Por seu turno, a segunda parte deste questionário incluiu três questões abertas que apelam a uma resposta curta sobre os aspetos positivos, as áreas a melhorar e as mudanças ainda necessárias para o envolvimento ativo dos estudantes, relativamente aos processos ensino-aprendizagem-avaliação das respetivas UC. Ou seja, “a resposta não-estruturada, vulgarmente designada, por questão de final aberto […], permitindo que o sujeito dê a sua própria resposta, qualquer que seja a forma escolhida” (Tuckman, 2002: 311), adquirindo assim informações qualitativas que permitam a interpretação das representações e perceções dos professores e estudantes envolvidos no estudo sobre os processos de ensino-aprendizagem-avaliação.

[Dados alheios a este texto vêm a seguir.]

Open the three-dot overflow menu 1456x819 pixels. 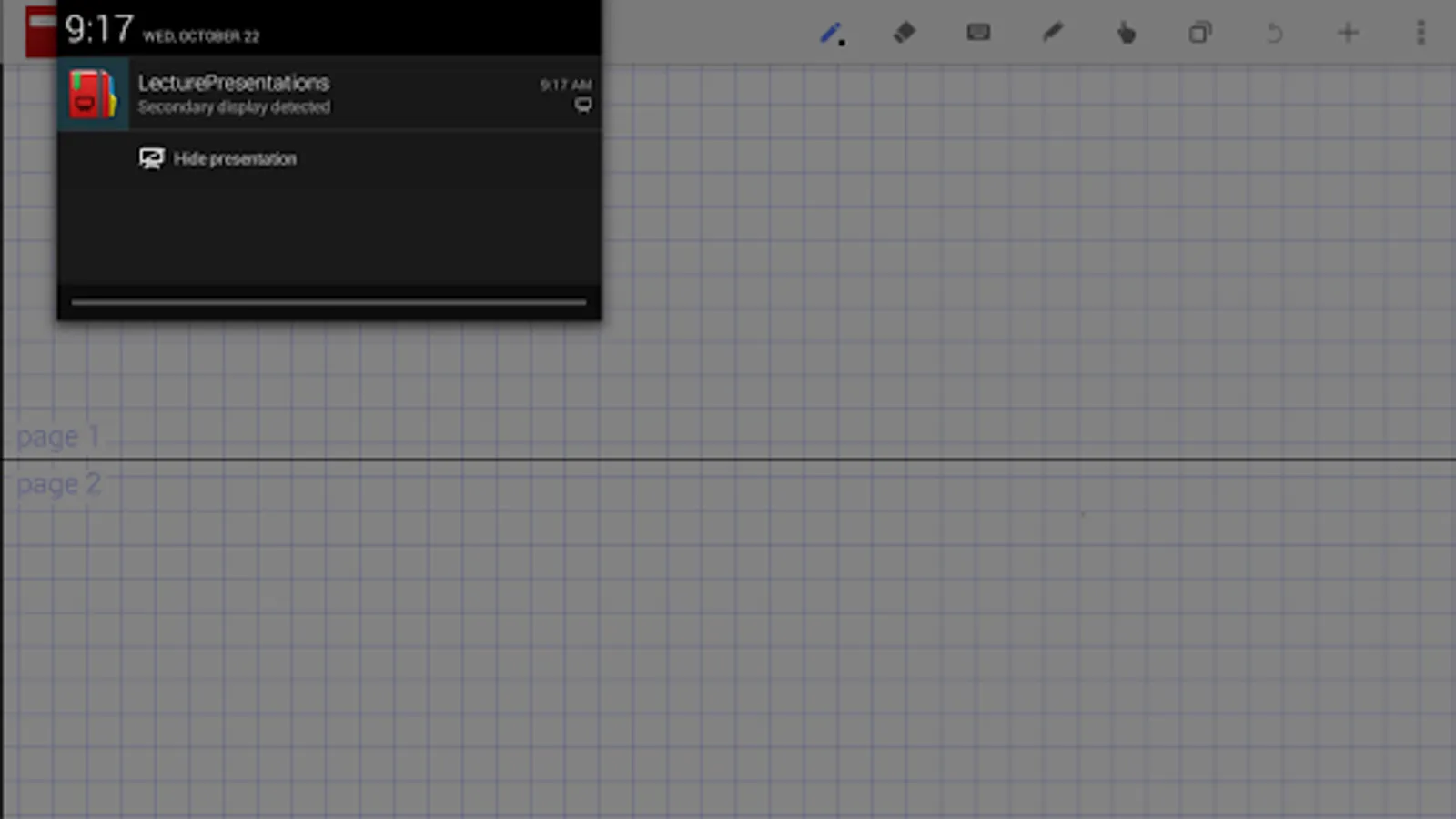[1421, 33]
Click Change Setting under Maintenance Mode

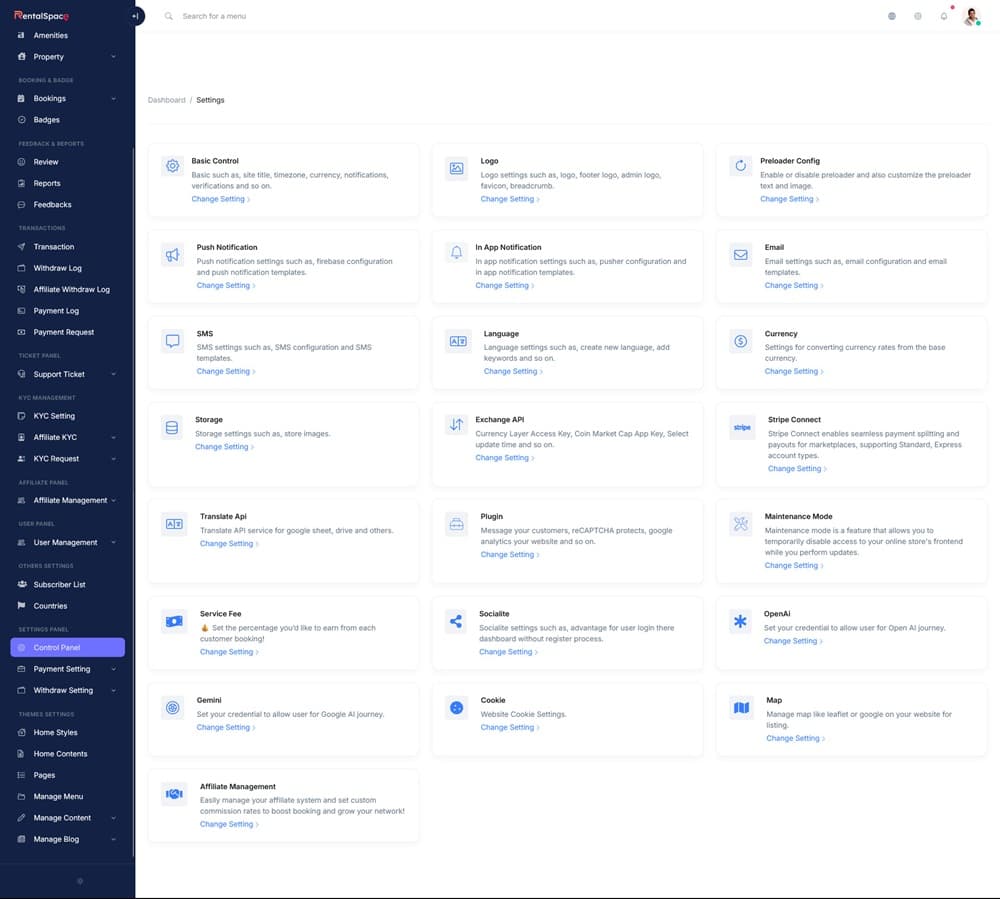(x=793, y=565)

Foi então realizado um pré-teste cuja aplicação a voluntários testou se os itens a utilizar eram claros e compreensíveis assim como permitiu verificar o tempo necessário para o preenchimento deste inquérito por questionário, em termos de duração média adequada. Posteriormente, este inquérito por questionário foi a aplicado via on-line a todos os professores e estudantes das UC selecionadas, para se proceder à necessária recolha de dados. Contudo, como o número de respostas então recebidas foi muito reduzido, foi necessário realizar uma segunda fase de aplicação, já de tipo presencial, para obter um número de respostas adequado. Em seguida, procedeu-se à integração dos
resultados obtidos com a aplicação deste instrumento numa base de dados em Excel para posterior tratamento estatístico dos mesmos.
Conforme se pode aferir, a aplicação dos inquéritos por questionário subentendeu a recolha de dados tanto quantitativos como qualitativos, exigindo, assim, respetivamente, a realização de uma análise de dados estatística e de uma análise conteúdo.